Subject CS1B讲解、R语言讲解、辅导Statistics留学生、R编程设计辅导
- 首页 >> 其他 INSTITUTE AND FACULTY OF ACTUARIES
Curriculum 2019
Subject CS1B – Actuarial Statistics
Time allowed: 1 hour 45 minutes
INSTRUCTIONS TO THE CANDIDATE
1. You have 1 hour and 45 minutes to complete this examination paper.
2. At the end of the examination you should upload a Microsoft Word file including your
answers
together with sufficient R code for the Examiners to work out how you arrived at your
answers.
3. Mark allocations are shown in brackets.
4. Attempt all 3 questions, beginning your answer to each question on a new page of your
Word file.
5. The CSV file datatrain.csv accompanies this exam paper.
The filename of your Word file must include your ARN, and the paper sat (e.g. "9000000 CS1B" and each
page of the file should contain your ARN as a header or footer.
Please note that the content of this booklet is confidential and you are not to discuss or reveal the
content under any circumstances nor are they to be used in a further attempt at the examination.
If you encounter any issues during the examination please contact the Online Education team at
online_exams@actuaries.org.uk T. 0044 (0) 1865 268 255Question 1
In a medical study conducted to test the suggestion that daily exercise has the effect of
lowering blood pressure, a sample of eight patients with high blood pressure was selected.

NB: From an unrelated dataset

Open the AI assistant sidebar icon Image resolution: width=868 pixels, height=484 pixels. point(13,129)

Their blood pressure was measured initially and then again a month later after they had
participated in an exercise programme. The results are shown in the table below:
Patient 1 2 3 4 5 6 7 8
Before 155 152 146 153 146 160 139 148
After 145 147 123 137 141 142 140 138
(i) Derive a two-sided 90% confidence interval for the mean difference in the patients’
blood pressure before and after participating in an exercise programme. [8]

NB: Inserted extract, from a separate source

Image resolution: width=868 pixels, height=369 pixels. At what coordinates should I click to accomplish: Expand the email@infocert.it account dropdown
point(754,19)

(ii) Perform a suitable t-test for the null hypothesis that the mean difference in the
patients’ blood pressure before and after participating in an exercise programme is
less than or equal to 10 units, against the alternative that it is greater than 10 units.
Use a significance level of 1%. [7]
[Total 15]
Question 2
A Bayesian credibility model is used to model annual claim numbers, denoted by X, for the
coming year. These are assumed to have a Poisson distribution with mean, where itself is
modelled by a gamma distribution with parameters = 100 and = 1.
(i) (a) Implement M = 1000 Monte Carlo repetitions of a credibility analysis to
estimate the distribution of the posterior mean of parameter using the
credibility factor Z = 1/( + 1), in the case where the number of past claims
is known only for the last one year.
(b) Provide the histogram of the 1000 Monte Carlo posterior mean estimates
calculated in part (i)(a).
[15]
(ii) (a) Calculate the mean and variance of the Monte Carlo posterior mean estimates
from part (i).
(b) Compare the Monte Carlo mean and variance obtained in part (ii)(a) with
those obtained from samples of size 1000 drawn from a
Gamma(+ 1) distribution. Round your results to three decimal
places. [12]
(iii) Comment on your findings in parts (i) and (ii). [3]
[Total 30]Question 3
A general insurance company is building a generalised linear model (GLM) to analyse claim
numbers for a motor insurance policy. For every policy in the past three years, the company
has collected the number of reported claims and the following data:
Age: Age of policyholder, a number between 18 and 100.
Car group: A code representing the car group, a value between 1 and 20.
Area: A description of the area where the policyholder lives.
No claim discount: A number representing the level of no claim discount, a value
between 0 and 5.
Gender: Gender of the policyholder (male or female).
The data set has been loaded into the session for you already as “datatrain.csv”. Typing the name
of the variable will let you see this.
(i) Explain what error structure could be used in this GLM, including in your answer the
R code used to justify your choice. [5]
(ii) Fit a GLM that treats Age as linear factor and all other four factors as categorical
variables. Your answer should show the coefficient, standard error, and p-value of
each parameter estimate in the model. [10]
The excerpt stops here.